En 1940, Kirby était à peine actif depuis trois ans, dans une industrie qui, à ce moment-là, n’avait pas forcément le recul et l’expérience pour reconnaître quel style appartenait à qui. Rappelez-vous des années de lecture assidue qu’il vous a fallu avant de différencier les uns et les autres, avant de reconnaître qui dessinait quoi, et vous comprendrez ce que je veux dire. De plus, si Kirby avait voulu masquer son style, il l’aurait fait dès Wow Comics #1 et ses planches de Mister Scarlet, ce qui n’avait pas été le cas. L’autre explication parait plus fiable : Les décideurs de Fawcett Comics préféraient tout simplement que le style de Captain Marvel Adventures se rapproche de celui des épisodes publiés dans Whiz Comics, au point de demander à Kirby de dessiner seulement les pupilles de Billy Batson (façon Hergé, donc). D’ailleurs, déjà pour la couverture de Wow Comics #1, Fawcett avait préféré demander une couverture de Mister Scarlet à C.C. Beck, son dessinateur vedette, plutôt qu’à Kirby qui dessinait les pages intérieures.

Si l’on y regarde bien, beaucoup de choses avaient prédestinés Simon & Kirby à s’occuper d’un héros mythologique tel que Captain Marvel. A commencer par le fait qu’ils avaient déjà produits ou supervisés un certain nombre de « clones » ou descendants plus ou moins directs dans les mois (pour ne pas dire les semaines) qui avaient précédé. Au printemps 1940, alors qu’il travaillait pour l’éditeur Fox Comics, Joe Simon avait réalisé quelques couvertures pour Weird Comics, dans lesquelles paraissaient les aventures de Thor, alias l’humain Grant Farrel, qui recevait ses pouvoirs du « vrai » dieu mythologique Thor. En dehors d’un casque et d’une cape, Thor/Farrel n’avait pour costume qu’un petit short bleu. Le Thor de Fox Comics était une sorte de Captain Marvel avec beaucoup moins de charisme. Bien que Simon ne mette pas directement la main à la patte, il avait connaissance du personnage. Dans Red Raven Comics #1 (août 1940, paru chez Marvel), Kirby avait dessiné les éphémères aventures du dieu Mercury (Mercure), d’après un script de Martin Burnstein, sous la direction éditoriale de Simon. Mercury était une sorte de chainon manquant entre Flash (le héros super-rapide de DC Comics) et le contexte mythologique de Captain Marvel (ou tout au moins celui du Thor de Fox).

Dans Daring Mystery Comics #6 (septembre 1940), Simon et Kirby avaient créé un jeune héros mythique aussi éphémère que Mercury : Marvel Boy devait sa force au fait qu’il était la réincarnation du dieu Hercule.

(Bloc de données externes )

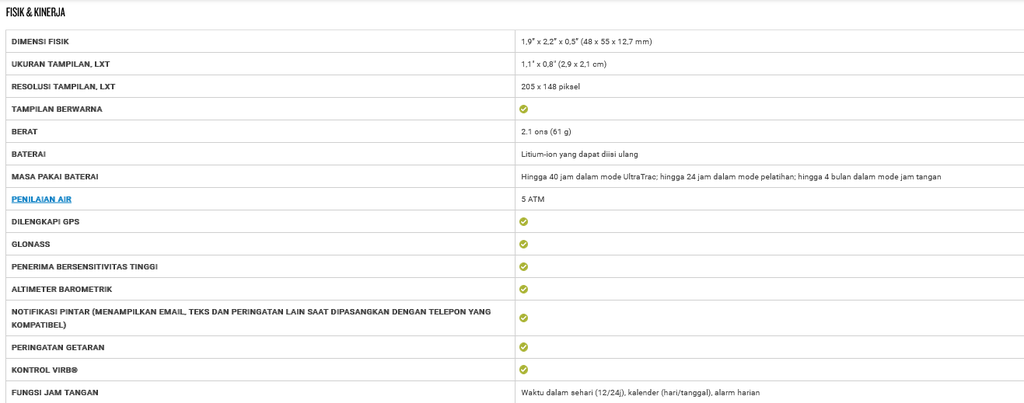Click the Notifikasi Pintar checkmark icon

[524, 318]
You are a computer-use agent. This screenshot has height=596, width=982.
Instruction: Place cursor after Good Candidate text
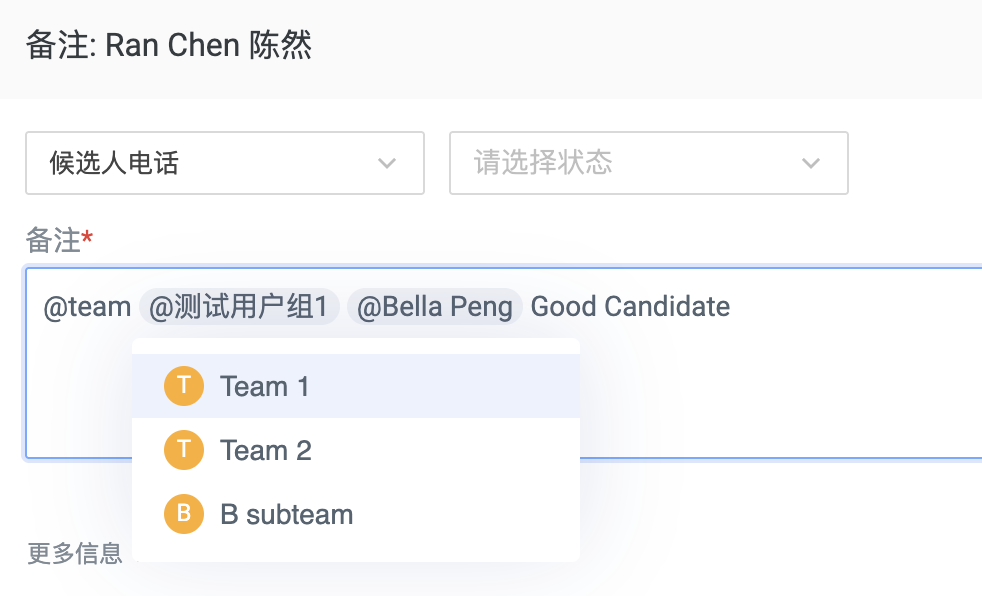click(732, 307)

Vu que Captain Marvel devait sa force au même dieu Hercule, la filiation est évidente… Au point que plusieurs érudits émettent l’hypothèse que Fawcett n’aurait pas manqué de menacer Marvel Comics d’un procès (menace dont on n’a pas de trace). Enfin, dans le Captain America Comics #1 qu’ils venaient de mettre en boite, Simon et Kirby avaient reformulé Mercury en… Hurricane, « fils de Thor et dernier des dieux grecs », à son tour pourvu du short bleu du Thor de Fox et de Mercury. En moins d’une dizaine de mois, ils avaient multipliés les héros divins et on peut se demander si en produisant leur Marvel Boy ils n’avaient pas involontairement montré à Fawcett qu’ils pouvaient se rapprocher de Captain Marvel. On verra un peu plus loin que cette « généalogie » des fils de Thor ou d’Hercule n’est pas sans rapport avec l’histoire qui nous intéresse ici.

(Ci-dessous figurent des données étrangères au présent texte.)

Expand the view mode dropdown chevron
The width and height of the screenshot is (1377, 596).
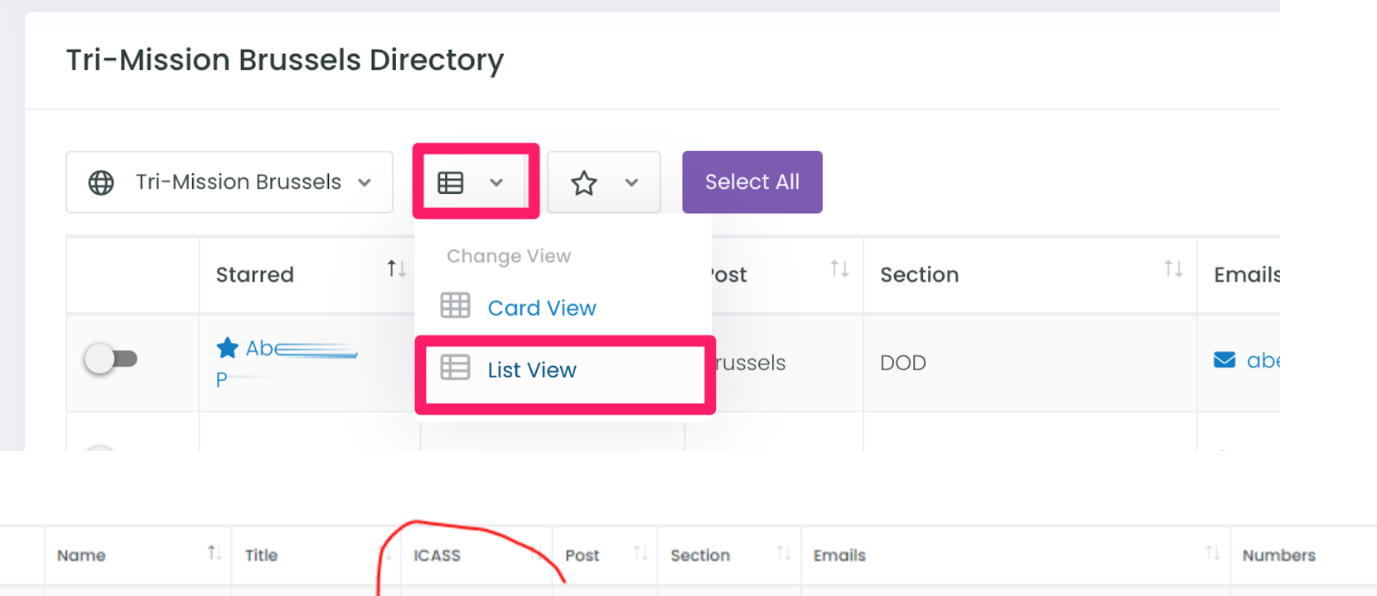496,182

Reste la question de savoir qui a fait quoi dans Captain Marvel Adventures #1. Et là l’affaire se complique. Car si, pour le coup, même le style d’un Jack Kirby tentant plus ou moins de se rapprocher d’un C.C. Beck reste aisément reconnaissable pour ceux qui l’ont pratiqué depuis de longues années, l’identité du scénariste reste une autre paire de manches. Dans toutes les réimpressions modernes, DC Comics (qui a depuis récupéré les droits de Captain Marvel/Shazam) s’en tient au fait que le script est de Joe Simon. Et l’on sait, effectivement, que Simon a été partie prenante dans la production de ce numéro. Lui-même l’a évoqué plusieurs fois dans ses mémoires ou des interviews. Par ailleurs Simon était un visiblement un grand fan des aventures de Flash Gordon. Comme on le verra le principe de l’histoire qui nous intéresse est d’envoyer Captain Marvel sur une autre planète pour y affronter des hommes reptiles, alors que Gordon affrontait lui, à l’occasion, des Lezard Men semble encourager cette théorie. Et vous nous direz que si même DC officialise la chose, la question de l’identité du scénariste n’a plus de raison d’être. Si ce n’est que Simon lui-même a formellement témoigné ne pas être l’auteur. On l’évoquait plus tôt, la concurrence entre Superman et Captain Marvel déboucha, des années plus tard, sur une terrible procédure lors de laquelle DC était bien décidé à établir que le héros de Fawcett était une copie du sien.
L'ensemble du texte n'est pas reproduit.